André Esser's PiCameleon, for Multi-Process Raspberry Pi Camera Access, Gains a Client

The new client, available from the Python Package Index, makes the multi-process daemon easier to use.

Developer André Esser has delivered on his promise to make PiCameleon, an interface that expands the capabilities of cameras connected to Raspberry Pi single-board computers, with the release of an easier-to-use client.

The Raspberry Pi Camera Module, and newer High Quality (HQ) Camera Module, are popular accessories for the Raspberry Pi family of single-board computers, but they come with restriction: Only one process can use the camera at a time, meaning that a given process needs to close its access to the camera before another can make use of it.

PiCameleon, unveiled last month, was designed to work around that problem.

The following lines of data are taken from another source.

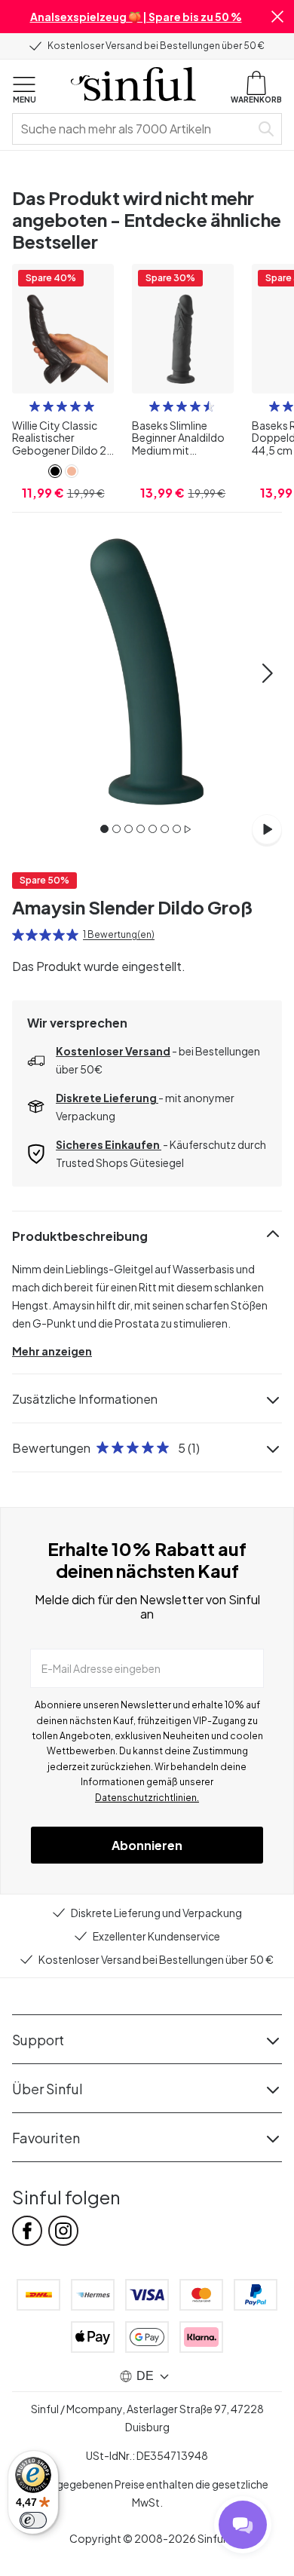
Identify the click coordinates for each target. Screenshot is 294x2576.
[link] (55, 471)
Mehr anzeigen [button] (52, 1351)
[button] (277, 17)
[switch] (33, 2520)
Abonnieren (147, 1845)
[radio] (34, 406)
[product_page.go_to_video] (267, 829)
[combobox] (134, 129)
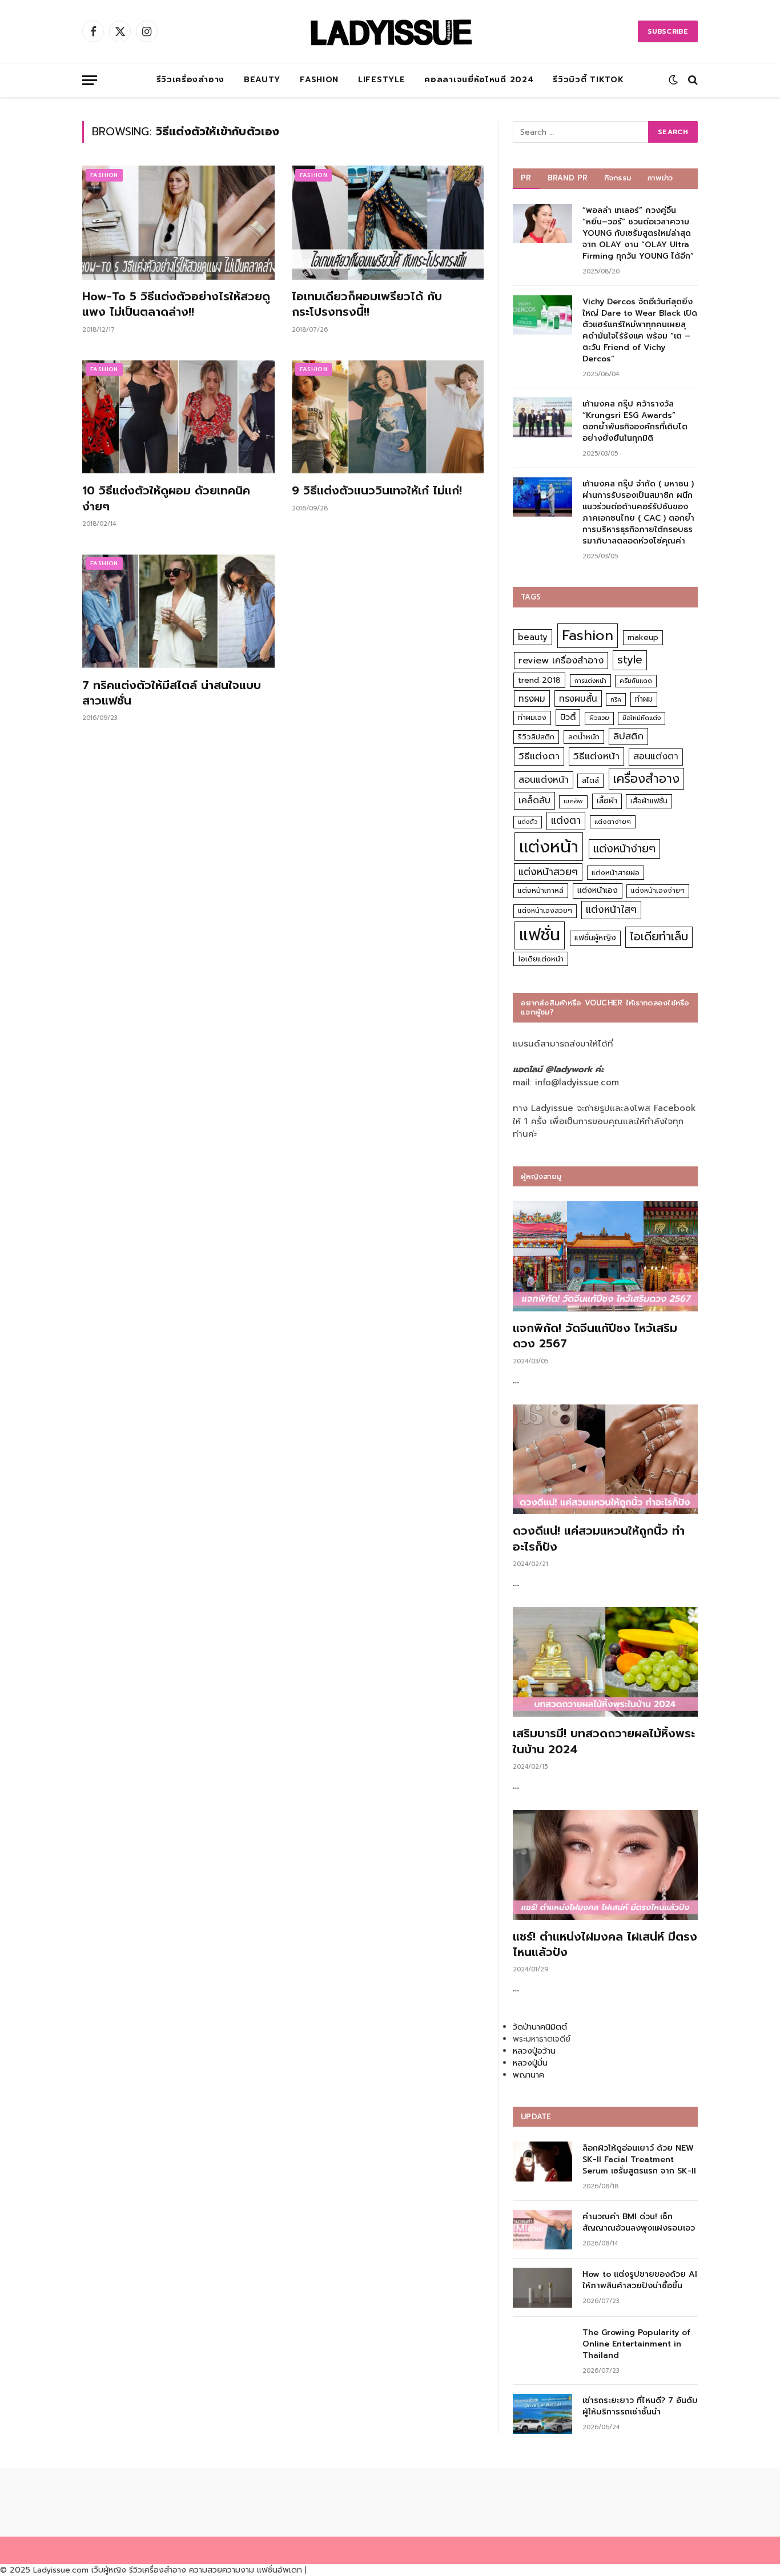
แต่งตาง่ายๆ (612, 822)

Sitting between processes and the camera hardware itself, PiCameleon is able to expand the camera to support as many simultaneous processes as the system can run — and even allow up to four different configurations, meaning one process can be capturing high-resolution stills while another is recording lower-resolution video.

"Since some of you really liked it," Esser wrote in response to early feedback on the project's initial release, "I'm thinking of writing a client for it so it is easier to use it."

That client is now available. "I promised to write a client for it," Esser writes in a Reddit post, "so I did. You can install the client with pip3 install picameleon. Please let me know if you like the API and what I could change to support some more features."

PiChameleon itself remains available on the project's GitHub repository under the reciprocal GNU General Public License.